El esquema de aplicación de la propuesta se basaría en cuatro pasos:

1- Modificación del Convenio Consultivo del FMI para proporcionar a los miembros que decreten una suspensión temporal unilateral de los pagos cierta protección contra el riesgo de ser demandados por los acreedores.

2- Establecer una instancia independiente que autorice esas suspensiones temporales, ya que el FMI no puede ejercer esa

3- Limitar el acceso a los recursos del FMI para la gestión de la crisis.

4- Revaluar la situación general de los recursos del FMI que ha quedado muy a la zaga del crecimiento de la economía mundial.

Además, y mencionando específicamente los casos de la Argentina y Turquía, el informe critica al FMI por no concentrarse en las recomendaciones de «los objetivos macroeconómicos básicos» de los países que reciben ayuda financiera desde el organismo internacional y por «persistir en la práctica de incorporar amplias recomendaciones de política» a cambio de los préstamos.

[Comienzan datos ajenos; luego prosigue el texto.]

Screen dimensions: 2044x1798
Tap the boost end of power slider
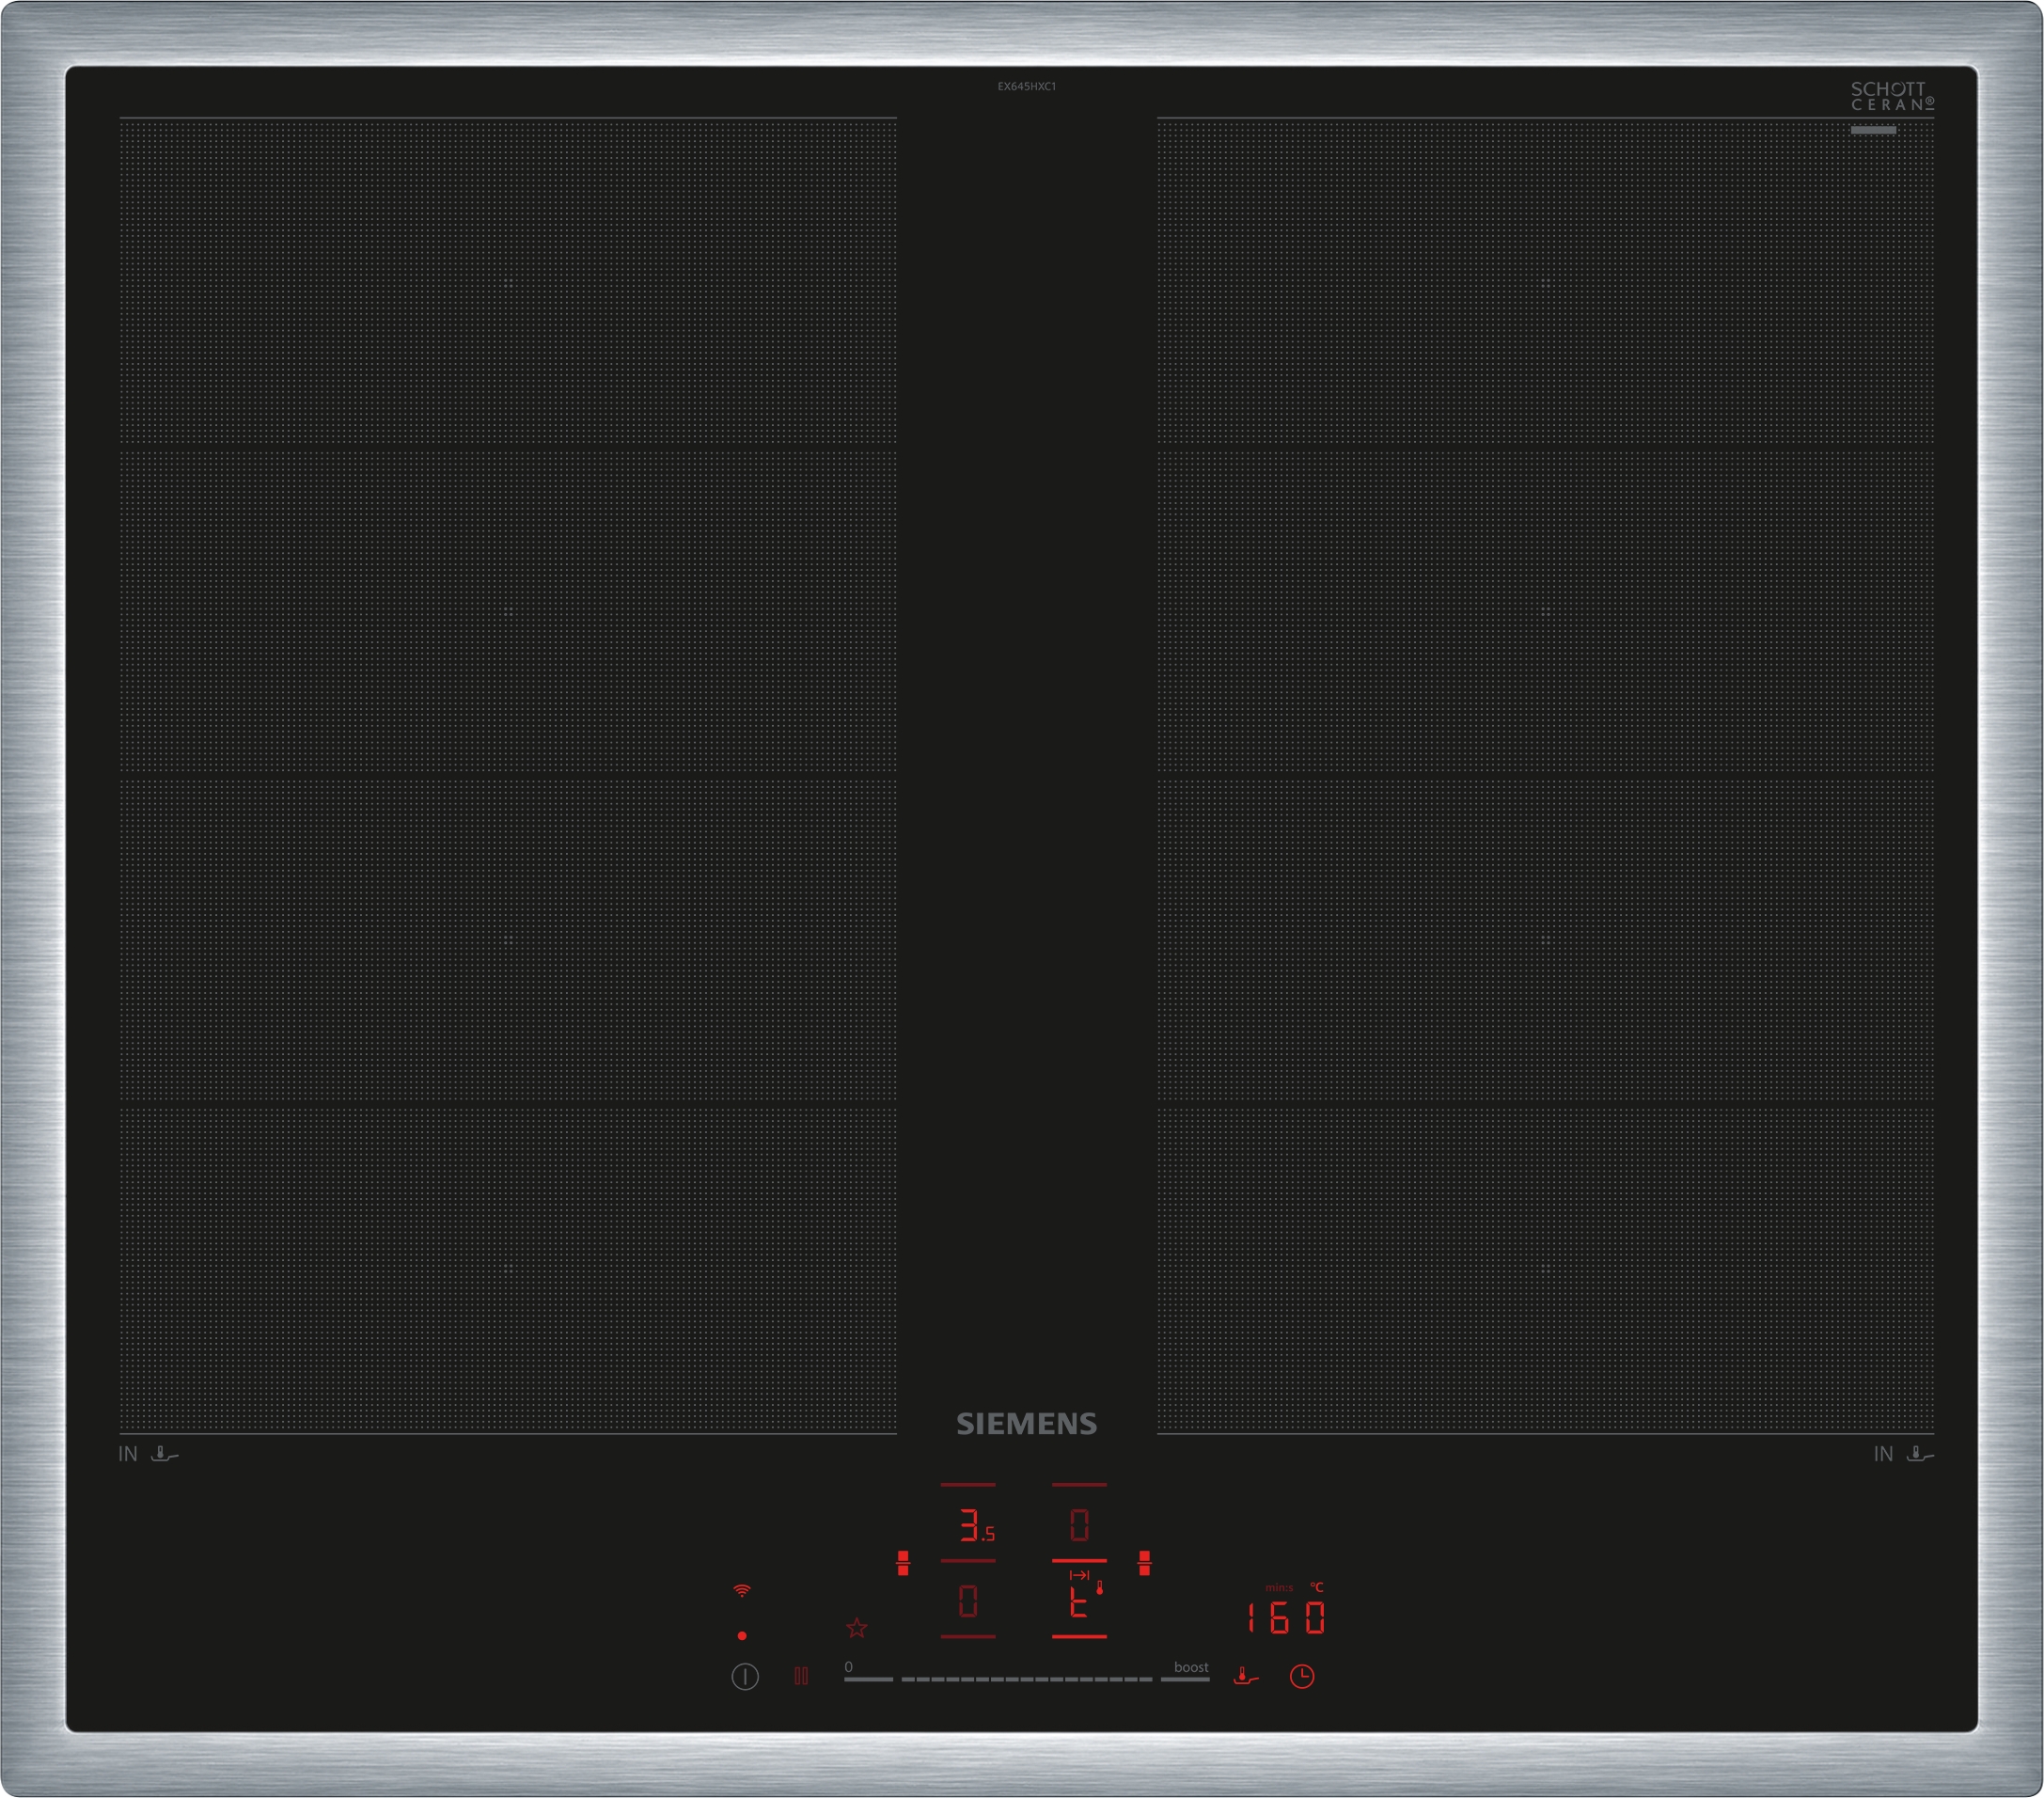point(1186,1679)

Según esta visión, que para la tendencia de la UNCTAD es casi revolucionaria, el FMI no debería demandar decisiones concretas dentro de los países ni recomendar políticas generales de ajustes.

Sobre la situación puntual de la Argentina, la UNCTAD advierte que quedaría fuera de este tipo de ayuda, ya que para este país ya se habría implementado un sistema de rescate a partir de la creación del blindaje financiero. Siguiendo este esquema, la Argentina únicamente debería esperar poder cumplir con los compromisos pautados en el momento de negociar esa ayuda financiera.

Problema argentino

Según José María Fanelli, que presentó ayer el informe en Buenos Aires, el problema de la Argentina sería «su falta de apertura comercial». Según el economista, «la Argentina es un país extraño: tiene una gran ventaja comparativa, pero en el momento y el lugar equivocados», al explicar que el país tiene un gran potencial como agroexportador, pero en un contexto en que la mayoría de los mercados pone trabas a la entrada de productos agrícolas. Esto explica, según el economista argentino, que «la Argentina sea uno de los países más cerrados del planeta».

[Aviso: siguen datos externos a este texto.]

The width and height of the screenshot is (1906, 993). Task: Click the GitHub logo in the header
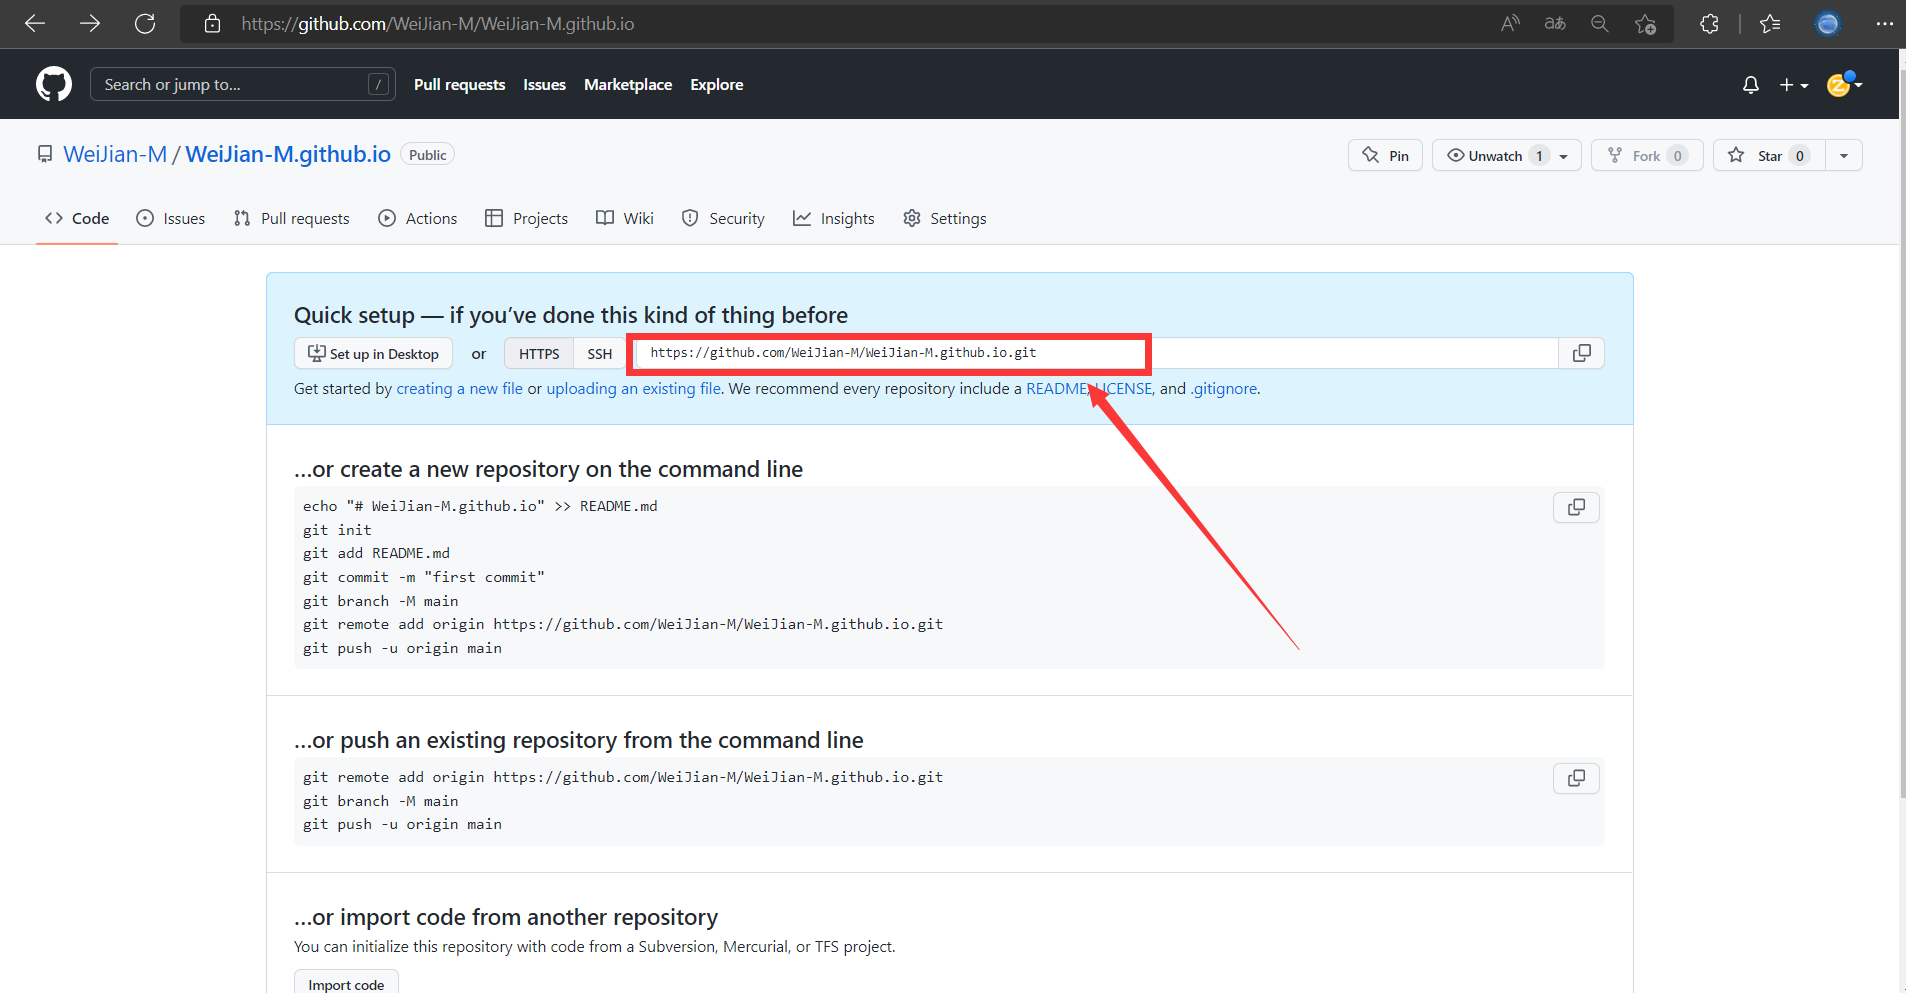point(53,84)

Así, Fanelli, investigador del Consejo Nacional de Investigaciones Científicas y Tecnológicas (Conicet) y del Centro de Estudios de Estado y Sociedad (CEDES), señaló cuál es el principal problema que enfrenta el país dentro de la «nueva arquitectura financiera internacional», el tema sobre el que se centró este año el informe de la UNCTAD. Para Fanelli, «la Argentina tiene poco comercio, porque nadie quiere comprar lo que vende. Cuando se ve un país con el nivel de desarrollo que tiene la Argentina, se infiere que debería tener un nivel de apertura de 30 o 35 por ciento. Pero la realidad es que el nivel de apertura de la Argentina no llega a 20 por ciento».

Otro revés para la Argentina dentro del informe que presentó ayer la UNCTAD es el eventual rechazo a la propuesta de impulsar una canasta de monedas abriendo la convertibilidad al euro. Según el trabajo presentado ayer, deberían comenzar a trabajarse «zonas de objetivos monetarios» para las tres principales monedas de reserva (dólar, euro y yen), con un compromiso por parte de los países de defenderlas mediante una intervención coordinada y una acción de política macroeconómica. Bajo este esquema, sería desaconsejable, según los criterios de la UNCTAD, combinar los tres esquemas, sino que la idea sería concentrase en zonas de influencia con una moneda de respaldo única, que para el caso de la Argentina sería el dólar.